Musikpolitik

Kirchenmusik: Chance für Gesellschaft, Kultur und Kirche

Kirchenmusik ist eines der Fundamente kulturellen Lebens in Geschichte und Gegenwart. Sie ist ein wesentlicher Faktor musikalischer wie religiöser Bildung in Deutschland. Über ihren kirchlichen Verkündigungsauftrag hinaus entfaltet sie kulturelle Prägungskraft in die Gesellschaft hinein. Dies stellt auch der Abschlussbericht der Enquete-Kommission „Kultur in Deutschland“ heraus.

Im Sinne der UNESCO-Konvention zum Schutz und zur Förderung Kultureller Vielfalt bewahrt die Kirchenmusik kulturelles Erbe, fördert künstlerische Ausdrucksformen der Gegenwart und pflegt den Dialog mit anderen Kulturen in unserem Land.

In einer Zeit kultureller Verunsicherung und Entwurzelung ist es dem Deutschen Musikrat daher gemeinsam mit den beiden großen Kirchen ein Anliegen, die Bedeutung der Kirchenmusik für die Gesellschaft heute und in der Zukunft zu unterstreichen und so das Bewusstsein für den Wert ästhetischer Erfahrungen, kreativen Schaffens und geistigen Eigentums zu schärfen und zu fördern.

Die Arbeitsgruppe Kirchenmusik des Deutschen Musikrates unter dem Vorsitz von Generalsekretär Höppner, der Vertreter der kirchenmusikalischen Spitzenverbände angehören, diskutiert regelmäßig über aktuelle kirchenmusikalische Themen und setzt sich für bessere Rahmenbedingungen im Bereich der Kirchenmusik ein. Ihre Forderungen an die Politik bündelte sie 2012 u.a. in der Resolution „Vorfahrt für Musik". Aktuell stehen die Planungen des nächsten Kirchenmusik-Kongresses im Fokus ihrer Arbeit.

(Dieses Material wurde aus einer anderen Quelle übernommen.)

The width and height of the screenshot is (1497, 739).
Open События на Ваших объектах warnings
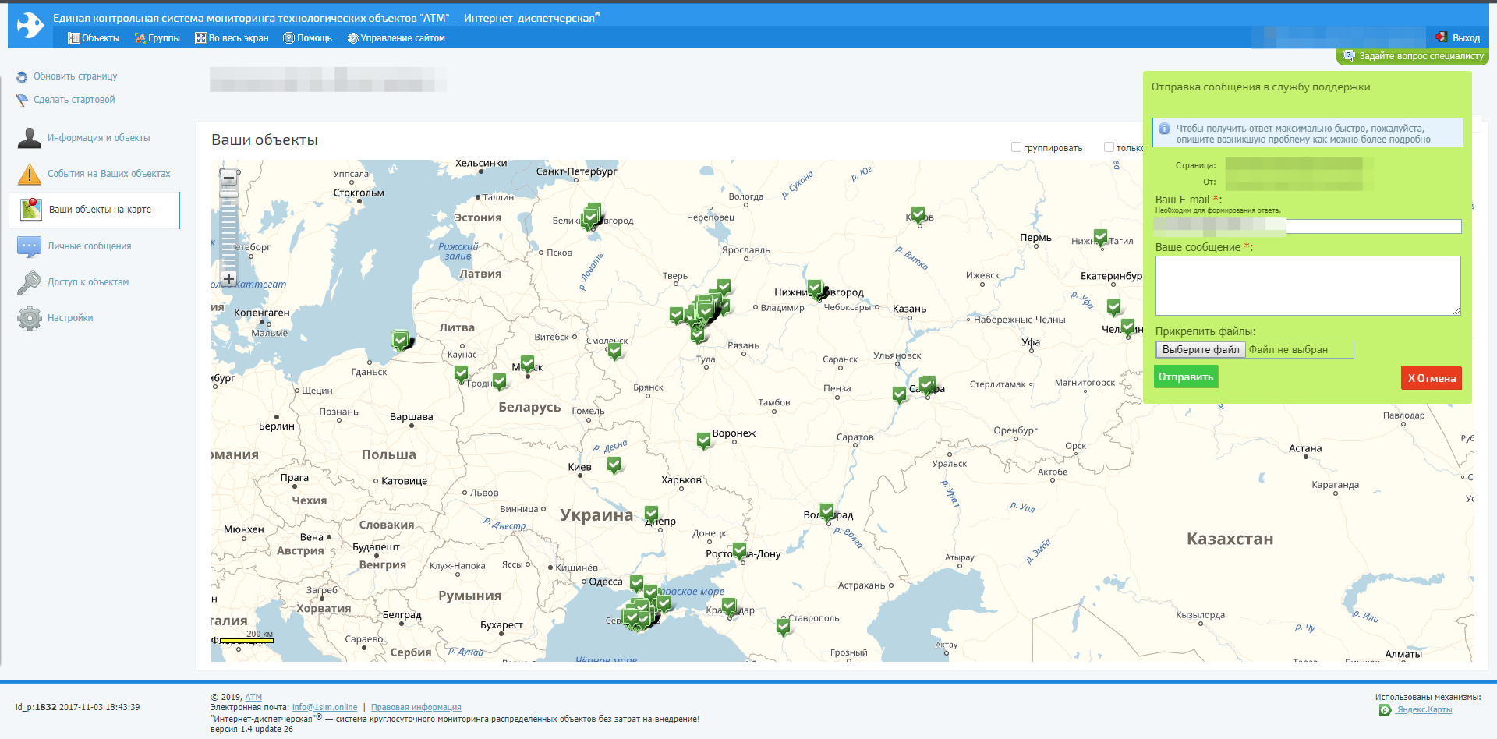pos(108,174)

Kirchenmusik-Kongress 2021

Am 22. Oktober 2021 findet im Verbund mit der Mitgliederversammlung des Deutschen Musikrates ein Kirchenmusik-Kongress statt. Unter dem Thema „Kirchenmusik: Chance für Gesellschaft, Kultur und Kirche“ wird es neben Vorträgen und Podiumsdiskussionen auch Arbeitsgruppen zu verschiedenen Themenkreisen geben.